La cinéaste Louise Archambault était présente à l’UdeM le 3 décembre dernier dans le cadre de la projection de son film Gabrielle au Ciné-Campus. En entrevue, elle revient sur une expérience humaine qu’elle juge d’une inestimable richesse.
Quartier Libre : À quels défis avez-vous été confrontée en travaillant avec des acteurs non professionnels atteints de déficience intellectuelle ?
Louise Archambault : Chaque heure était un défi ; j’ai dû lâcher prise. Je me suis adaptée à eux, non l’inverse, pour faire ressortir leurs forces et leur personnalité.
La caméra les fascinait, je devais travailler autrement pour éviter leurs regards. Lorsqu’on voyait un bel échange entre des acteurs, on le captait. J’étais comme un petit crabe en quête de spontanéité, de vérité.
Conserver leurs vrais prénoms les a aidés à rester le plus naturel possible. Je demandais à Gabrielle [Marion Rivard] ou Alexandre [Landry] de devancer ou retarder une réplique pour déjouer le texte mécanique d’un acteur.

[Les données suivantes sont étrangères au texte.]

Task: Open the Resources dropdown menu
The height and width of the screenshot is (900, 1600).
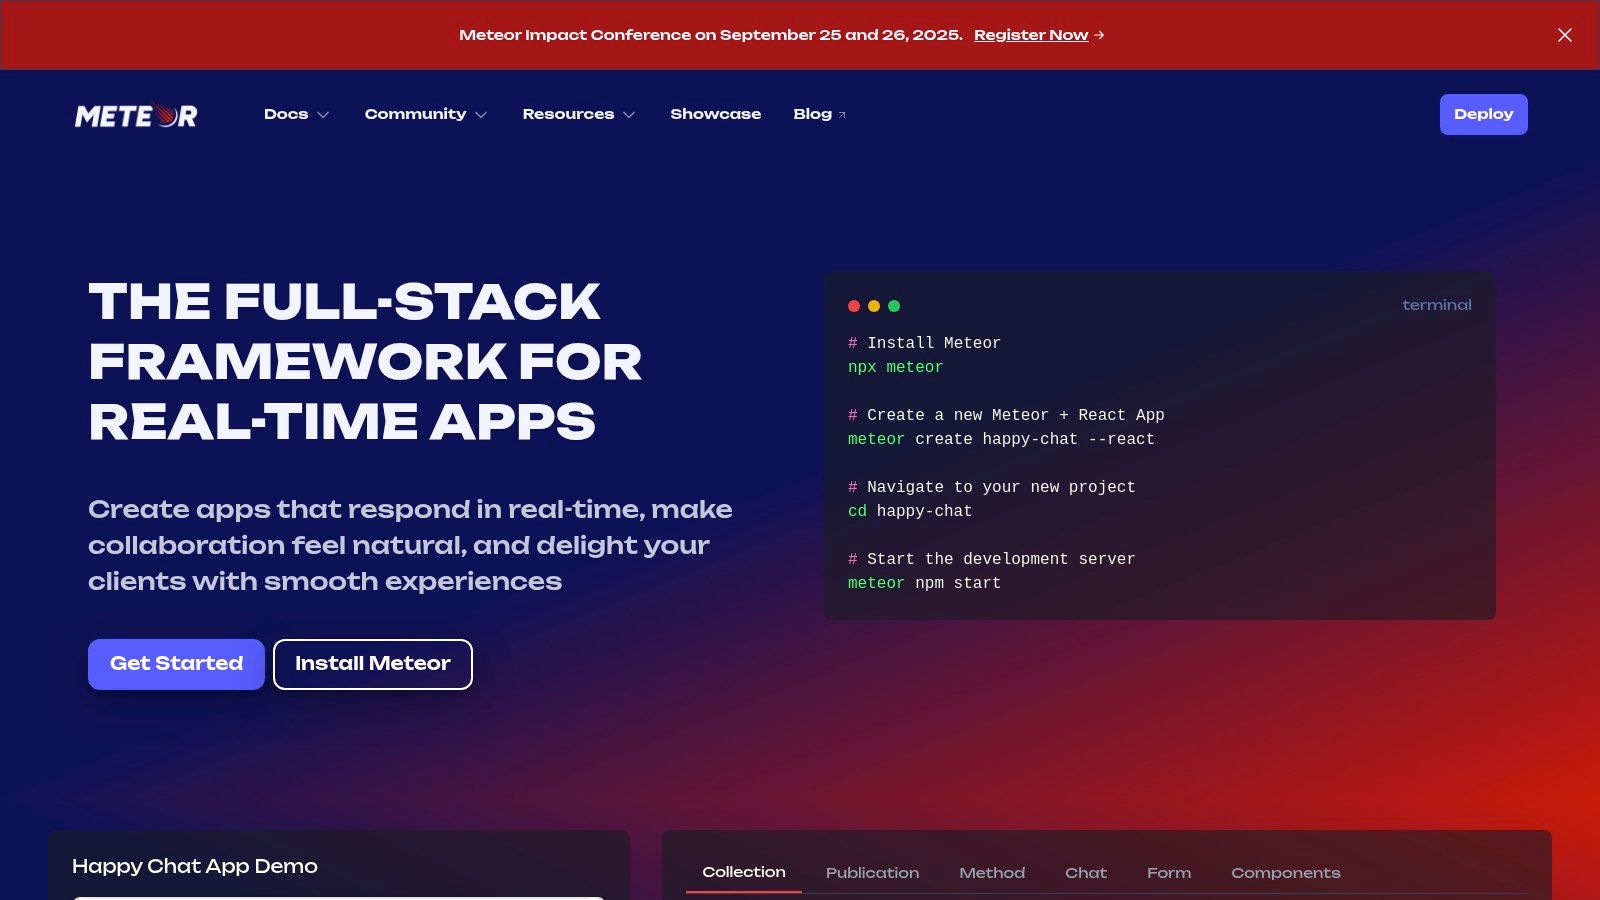Action: pos(578,114)
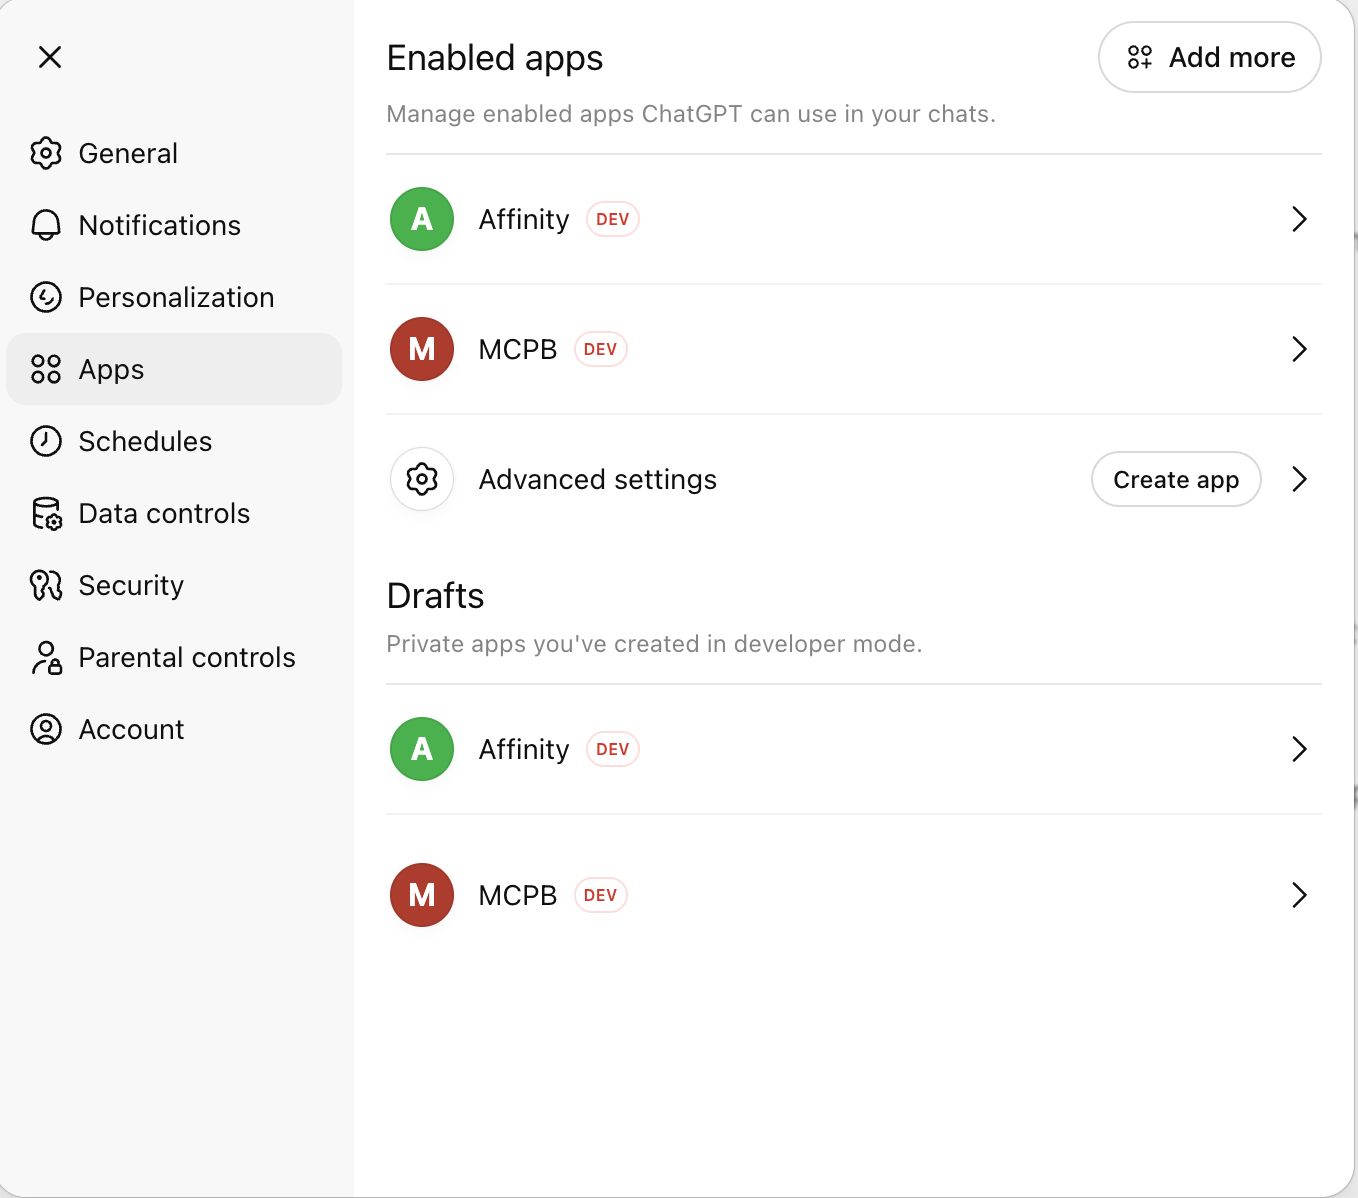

Q. L. : Parlez-nous de Gabrielle.
L.A. : Son défi était la coordination. Puisqu’elle est atteinte du syndrome de Williams, les circuits neurologiques opèrent différemment chez elle, je simplifiais ma mise en scène et mes directives afin qu’elle comprenne. Aller chercher des clés sur une table et sortir pouvait nécessiter vingt prises, mais elle pouvait régler des scènes d’émotion en une seule. C’est incroyable! Avec son intelligence émotive, elle me supplante de loin. Elle est une leçon de vie grâce à son authenticité dans le moment présent.
Q. L. : Avec quels éléments a-t-il été le plus facile de composer ?
L. A. : C’est le contact humain et tout l’amour qu’on s’est porté. On pourrait homologuer le record Guinness du nombre de câlins reçus lors d’un tournage. Les acteurs déficients n’ont pas de filtre, ils sont authentiques. Ils se sont surpassés, ils ont persévéré.
Q. L. : De quoi êtes-vous la plus fière dans l’aventure de Gabrielle ?
L. A. : Je suis heureuse d’avoir réalisé un film en collaboration avec ceux qui me l’ont inspiré. Je désirais faire un film avec les déficients intellectuels, pas que sur eux. Il y a aussi le contact humain des gens d’un peu partout à travers le monde, qui me disent «merci» en pleurant ou en souriant. Quelque chose me rassure sur l’humanité là-dedans. Que le public ait envie de voir un film traitant d’un sujet délicat, sans tête d’affiche, dont la moitié des acteurs sont atteints de handicaps intellectuels, m’emplit de bonheur.
Q. L. : Comment vivez-vous avec les honneurs que vous raflez ?
L. A. : Cette belle reconnaissance est l’épilogue. Lorsqu’on m’a annoncé que Gabrielle représenterait le Canada aux Oscars, je songeais à la visibilité dont jouiraient les parents, les individus, les organismes au coeur du film. Avec des économies ténues, les organismes améliorent le destin de ces gens-là. Jamais ils ne demandent à avoir une caméra braquée sur eux. Que le public voie ce qu’ils accomplissent me comble.
Q. L. : Comment souhaiteriez-vous marquer l’esprit du public ?
L. A. : On ne réalise pas un film en voulant changer le monde ou les mentalités, mais on souhaite que les gens s’ouvrent à la différence. Si je devais marquer le public, ce à quoi je n’ai honnêtement jamais pensé, je souhaiterais qu’il réfléchisse et se questionne sur nos comportements humains, sur notre société d’aujourd’hui.